What the exercise asks: Copy each line of the following material exactly.

Information:
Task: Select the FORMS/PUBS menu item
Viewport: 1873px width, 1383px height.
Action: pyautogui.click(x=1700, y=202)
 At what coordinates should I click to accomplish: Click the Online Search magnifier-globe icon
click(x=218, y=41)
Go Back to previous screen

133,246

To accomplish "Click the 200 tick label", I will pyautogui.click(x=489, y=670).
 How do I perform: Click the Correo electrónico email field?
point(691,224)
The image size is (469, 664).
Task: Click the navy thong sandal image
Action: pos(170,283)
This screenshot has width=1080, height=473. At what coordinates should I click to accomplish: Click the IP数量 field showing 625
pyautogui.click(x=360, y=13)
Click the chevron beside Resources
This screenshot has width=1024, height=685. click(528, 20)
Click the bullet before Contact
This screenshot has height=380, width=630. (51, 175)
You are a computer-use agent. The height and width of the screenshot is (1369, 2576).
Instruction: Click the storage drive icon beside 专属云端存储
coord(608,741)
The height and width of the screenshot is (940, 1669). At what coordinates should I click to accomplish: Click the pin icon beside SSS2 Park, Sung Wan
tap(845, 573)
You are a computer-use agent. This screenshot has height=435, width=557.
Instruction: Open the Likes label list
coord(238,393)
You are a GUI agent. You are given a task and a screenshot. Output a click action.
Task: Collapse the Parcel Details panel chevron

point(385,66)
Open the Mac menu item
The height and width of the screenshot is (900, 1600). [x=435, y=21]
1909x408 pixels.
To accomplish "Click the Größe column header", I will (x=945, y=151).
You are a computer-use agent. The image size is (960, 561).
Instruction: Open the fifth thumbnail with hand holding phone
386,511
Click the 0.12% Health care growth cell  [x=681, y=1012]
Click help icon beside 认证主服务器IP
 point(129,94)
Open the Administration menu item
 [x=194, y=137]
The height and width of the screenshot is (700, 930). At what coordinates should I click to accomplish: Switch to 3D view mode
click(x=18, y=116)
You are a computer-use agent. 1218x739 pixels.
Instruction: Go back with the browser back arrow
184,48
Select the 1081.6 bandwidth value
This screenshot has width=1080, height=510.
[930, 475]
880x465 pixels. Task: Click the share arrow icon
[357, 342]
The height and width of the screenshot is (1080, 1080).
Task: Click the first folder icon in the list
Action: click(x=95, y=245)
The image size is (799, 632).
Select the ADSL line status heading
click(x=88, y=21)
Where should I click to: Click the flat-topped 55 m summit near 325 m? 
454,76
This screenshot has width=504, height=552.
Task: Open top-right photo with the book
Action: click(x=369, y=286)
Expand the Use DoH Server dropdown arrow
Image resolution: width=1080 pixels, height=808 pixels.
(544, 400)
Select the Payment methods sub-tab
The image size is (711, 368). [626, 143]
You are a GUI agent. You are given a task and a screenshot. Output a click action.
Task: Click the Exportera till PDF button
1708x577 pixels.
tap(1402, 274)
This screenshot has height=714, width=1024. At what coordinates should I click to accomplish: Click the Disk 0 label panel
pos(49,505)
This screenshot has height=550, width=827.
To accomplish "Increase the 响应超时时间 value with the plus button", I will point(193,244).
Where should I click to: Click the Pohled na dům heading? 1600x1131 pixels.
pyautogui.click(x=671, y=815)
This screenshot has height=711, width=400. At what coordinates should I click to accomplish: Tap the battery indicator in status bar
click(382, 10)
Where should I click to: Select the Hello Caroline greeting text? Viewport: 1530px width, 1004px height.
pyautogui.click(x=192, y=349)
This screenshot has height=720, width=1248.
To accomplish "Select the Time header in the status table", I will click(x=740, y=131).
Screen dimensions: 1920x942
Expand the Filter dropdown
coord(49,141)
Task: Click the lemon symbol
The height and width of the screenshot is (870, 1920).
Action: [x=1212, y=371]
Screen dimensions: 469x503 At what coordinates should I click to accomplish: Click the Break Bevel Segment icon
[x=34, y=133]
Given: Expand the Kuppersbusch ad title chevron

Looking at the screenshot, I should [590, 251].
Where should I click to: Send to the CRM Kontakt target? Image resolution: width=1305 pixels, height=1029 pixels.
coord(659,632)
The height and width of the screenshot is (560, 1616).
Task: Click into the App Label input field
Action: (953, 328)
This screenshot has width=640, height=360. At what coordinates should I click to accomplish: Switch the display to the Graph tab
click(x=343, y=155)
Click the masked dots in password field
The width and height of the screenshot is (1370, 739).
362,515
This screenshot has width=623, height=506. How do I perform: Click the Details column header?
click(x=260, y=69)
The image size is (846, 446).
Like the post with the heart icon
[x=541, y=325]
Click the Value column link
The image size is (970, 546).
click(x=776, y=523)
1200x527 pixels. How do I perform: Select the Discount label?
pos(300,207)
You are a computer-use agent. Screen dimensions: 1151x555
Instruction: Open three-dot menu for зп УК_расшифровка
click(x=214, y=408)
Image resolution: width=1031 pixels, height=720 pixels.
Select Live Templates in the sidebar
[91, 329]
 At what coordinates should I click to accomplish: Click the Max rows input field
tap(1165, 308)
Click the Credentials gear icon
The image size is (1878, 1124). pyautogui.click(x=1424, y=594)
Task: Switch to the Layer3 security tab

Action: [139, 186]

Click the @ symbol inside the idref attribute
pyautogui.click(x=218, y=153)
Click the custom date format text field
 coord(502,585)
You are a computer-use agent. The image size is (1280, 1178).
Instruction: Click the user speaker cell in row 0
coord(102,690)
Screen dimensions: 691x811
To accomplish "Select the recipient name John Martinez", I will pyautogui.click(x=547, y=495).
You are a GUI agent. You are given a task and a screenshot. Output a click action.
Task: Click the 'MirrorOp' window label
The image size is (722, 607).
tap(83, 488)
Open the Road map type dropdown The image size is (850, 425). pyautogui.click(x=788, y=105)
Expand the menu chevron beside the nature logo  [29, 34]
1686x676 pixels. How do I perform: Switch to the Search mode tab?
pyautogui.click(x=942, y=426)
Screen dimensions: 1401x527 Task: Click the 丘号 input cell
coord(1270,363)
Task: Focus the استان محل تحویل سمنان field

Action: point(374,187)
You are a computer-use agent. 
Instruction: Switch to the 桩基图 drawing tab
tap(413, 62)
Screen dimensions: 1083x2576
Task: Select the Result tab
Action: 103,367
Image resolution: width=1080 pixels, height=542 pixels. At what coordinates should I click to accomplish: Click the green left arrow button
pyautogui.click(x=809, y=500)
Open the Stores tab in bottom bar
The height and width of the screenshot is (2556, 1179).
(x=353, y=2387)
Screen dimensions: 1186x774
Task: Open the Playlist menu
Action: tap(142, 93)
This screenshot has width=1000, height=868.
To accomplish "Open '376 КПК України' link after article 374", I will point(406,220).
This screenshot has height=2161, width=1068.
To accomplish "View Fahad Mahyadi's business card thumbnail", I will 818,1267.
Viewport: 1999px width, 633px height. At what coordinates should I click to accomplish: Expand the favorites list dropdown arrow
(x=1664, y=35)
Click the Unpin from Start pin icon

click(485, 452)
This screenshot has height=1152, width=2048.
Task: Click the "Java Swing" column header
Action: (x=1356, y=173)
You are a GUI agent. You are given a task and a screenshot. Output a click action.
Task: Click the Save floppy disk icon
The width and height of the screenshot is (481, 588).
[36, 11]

Expected answer:
Task: Select the FORMS/PUBS menu item
Viewport: 1873px width, 1383px height.
Action: pyautogui.click(x=1700, y=202)
 At what coordinates should I click to accomplish: Click the Online Search magnifier-globe icon
click(x=218, y=41)
Go Back to previous screen

133,246

To accomplish "Click the 200 tick label", I will pyautogui.click(x=489, y=670).
 How do I perform: Click the Correo electrónico email field?
point(691,224)
The image size is (469, 664).
Task: Click the navy thong sandal image
Action: pos(170,283)
This screenshot has width=1080, height=473. At what coordinates should I click to accomplish: Click the IP数量 field showing 625
pyautogui.click(x=360, y=13)
Click the chevron beside Resources
This screenshot has width=1024, height=685. click(528, 20)
Click the bullet before Contact
This screenshot has height=380, width=630. (51, 175)
You are a computer-use agent. The height and width of the screenshot is (1369, 2576).
Instruction: Click the storage drive icon beside 专属云端存储
coord(608,741)
The height and width of the screenshot is (940, 1669). At what coordinates should I click to accomplish: Click the pin icon beside SSS2 Park, Sung Wan
tap(845, 573)
You are a computer-use agent. This screenshot has height=435, width=557.
Instruction: Open the Likes label list
coord(238,393)
You are a GUI agent. You are given a task and a screenshot. Output a click action.
Task: Collapse the Parcel Details panel chevron

point(385,66)
Open the Mac menu item
The height and width of the screenshot is (900, 1600). [x=435, y=21]
1909x408 pixels.
To accomplish "Click the Größe column header", I will (x=945, y=151).
You are a computer-use agent. The image size is (960, 561).
Instruction: Open the fifth thumbnail with hand holding phone
386,511
Click the 0.12% Health care growth cell  [x=681, y=1012]
Click help icon beside 认证主服务器IP
 point(129,94)
Open the Administration menu item
 [x=194, y=137]
The height and width of the screenshot is (700, 930). At what coordinates should I click to accomplish: Switch to 3D view mode
click(x=18, y=116)
You are a computer-use agent. 1218x739 pixels.
Instruction: Go back with the browser back arrow
184,48
Select the 1081.6 bandwidth value
This screenshot has width=1080, height=510.
[930, 475]
880x465 pixels. Task: Click the share arrow icon
[357, 342]
The height and width of the screenshot is (1080, 1080).
Task: Click the first folder icon in the list
Action: click(x=95, y=245)
The image size is (799, 632).
Select the ADSL line status heading
click(x=88, y=21)
Where should I click to: Click the flat-topped 55 m summit near 325 m? 
454,76
This screenshot has width=504, height=552.
Task: Open top-right photo with the book
Action: click(x=369, y=286)
Expand the Use DoH Server dropdown arrow
Image resolution: width=1080 pixels, height=808 pixels.
(544, 400)
Select the Payment methods sub-tab
The image size is (711, 368). [626, 143]
You are a GUI agent. You are given a task and a screenshot. Output a click action.
Task: Click the Exportera till PDF button
1708x577 pixels.
tap(1402, 274)
This screenshot has height=714, width=1024. At what coordinates should I click to accomplish: Click the Disk 0 label panel
pos(49,505)
This screenshot has height=550, width=827.
To accomplish "Increase the 响应超时时间 value with the plus button", I will point(193,244).
Where should I click to: Click the Pohled na dům heading? 1600x1131 pixels.
pyautogui.click(x=671, y=815)
This screenshot has height=711, width=400. At what coordinates should I click to accomplish: Tap the battery indicator in status bar
click(382, 10)
Where should I click to: Select the Hello Caroline greeting text? Viewport: 1530px width, 1004px height.
pyautogui.click(x=192, y=349)
This screenshot has height=720, width=1248.
To accomplish "Select the Time header in the status table", I will click(x=740, y=131).
Screen dimensions: 1920x942
Expand the Filter dropdown
coord(49,141)
Task: Click the lemon symbol
The height and width of the screenshot is (870, 1920).
Action: [x=1212, y=371]
Screen dimensions: 469x503 At what coordinates should I click to accomplish: Click the Break Bevel Segment icon
[x=34, y=133]
Given: Expand the Kuppersbusch ad title chevron

Looking at the screenshot, I should [590, 251].
Where should I click to: Send to the CRM Kontakt target? Image resolution: width=1305 pixels, height=1029 pixels.
coord(659,632)
The height and width of the screenshot is (560, 1616).
Task: Click into the App Label input field
Action: (953, 328)
This screenshot has width=640, height=360. At what coordinates should I click to accomplish: Switch the display to the Graph tab
click(x=343, y=155)
Click the masked dots in password field
The width and height of the screenshot is (1370, 739).
362,515
This screenshot has width=623, height=506. How do I perform: Click the Details column header?
click(x=260, y=69)
The image size is (846, 446).
Like the post with the heart icon
[x=541, y=325]
Click the Value column link
The image size is (970, 546).
click(x=776, y=523)
1200x527 pixels. How do I perform: Select the Discount label?
pos(300,207)
You are a computer-use agent. Screen dimensions: 1151x555
Instruction: Open three-dot menu for зп УК_расшифровка
click(x=214, y=408)
Image resolution: width=1031 pixels, height=720 pixels.
Select Live Templates in the sidebar
[91, 329]
 At what coordinates should I click to accomplish: Click the Max rows input field
tap(1165, 308)
Click the Credentials gear icon
The image size is (1878, 1124). pyautogui.click(x=1424, y=594)
Task: Switch to the Layer3 security tab

Action: [139, 186]

Click the @ symbol inside the idref attribute
pyautogui.click(x=218, y=153)
Click the custom date format text field
 coord(502,585)
You are a computer-use agent. The image size is (1280, 1178).
Instruction: Click the user speaker cell in row 0
coord(102,690)
Screen dimensions: 691x811
To accomplish "Select the recipient name John Martinez", I will pyautogui.click(x=547, y=495).
You are a GUI agent. You are given a task and a screenshot. Output a click action.
Task: Click the 'MirrorOp' window label
The image size is (722, 607).
tap(83, 488)
Open the Road map type dropdown The image size is (850, 425). pyautogui.click(x=788, y=105)
Expand the menu chevron beside the nature logo  [29, 34]
1686x676 pixels. How do I perform: Switch to the Search mode tab?
pyautogui.click(x=942, y=426)
Screen dimensions: 1401x527 Task: Click the 丘号 input cell
coord(1270,363)
Task: Focus the استان محل تحویل سمنان field

Action: point(374,187)
You are a computer-use agent. 
Instruction: Switch to the 桩基图 drawing tab
tap(413, 62)
Screen dimensions: 1083x2576
Task: Select the Result tab
Action: 103,367
Image resolution: width=1080 pixels, height=542 pixels. At what coordinates should I click to accomplish: Click the green left arrow button
pyautogui.click(x=809, y=500)
Open the Stores tab in bottom bar
The height and width of the screenshot is (2556, 1179).
(x=353, y=2387)
Screen dimensions: 1186x774
Task: Open the Playlist menu
Action: tap(142, 93)
This screenshot has width=1000, height=868.
To accomplish "Open '376 КПК України' link after article 374", I will point(406,220).
This screenshot has height=2161, width=1068.
To accomplish "View Fahad Mahyadi's business card thumbnail", I will 818,1267.
Viewport: 1999px width, 633px height. At what coordinates should I click to accomplish: Expand the favorites list dropdown arrow
(x=1664, y=35)
Click the Unpin from Start pin icon

click(485, 452)
This screenshot has height=1152, width=2048.
Task: Click the "Java Swing" column header
Action: (x=1356, y=173)
You are a GUI agent. You are given a task and a screenshot. Output a click action.
Task: Click the Save floppy disk icon
The width and height of the screenshot is (481, 588).
[36, 11]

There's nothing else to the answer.